Gee Point is a peak that I had avoided for a long time. At 3 miles and 700 feet of elevation gain on what I thought was an easy trail, I really did not have much interest for it. It only has 214 feet of prominence which doesn't even make it a true summit by Washington standards. The higher summit on the ridge by 25 feet is Gee Point North, which is off to the north. A traverse from Gee Point requires at least a 200 foot Class 4 scramble to the true summit. I personally was saving this summit for my wife BearQueen but our schedule never really came together to knock off this summit. On the day that I was going, I was supposed to bring my friend who had recently been severely injured in an accident. I thought it was going to be so light that he would be good for this mountain. He eventually denied the invitation, which turned out to be a good thing considering his injuries.

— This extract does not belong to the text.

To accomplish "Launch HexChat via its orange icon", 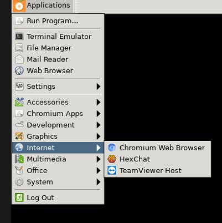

View from Gee Point looking at Gee Point North
Glacier Peak from Gee Point
From the looks of this trail many other people think the same thing about Gee Point. Honestly in some way the lack of popularity over Gee Point is both a blessing and a shame. The trail seems to be rapidly disappearing in spots and it can be hard to follow. Though this peak is easy in terms of time, part of the route up Gee Point contains some small scramble section and the last move at the time requires some care. Calling it Class 2 maybe a bit overkill but the trail is not as easy as you might think. The disappearing trail now has a lot of logs down on it and the first bit of trail is highly brushy. Without more popularity this trail potentially is at risk for disappearance.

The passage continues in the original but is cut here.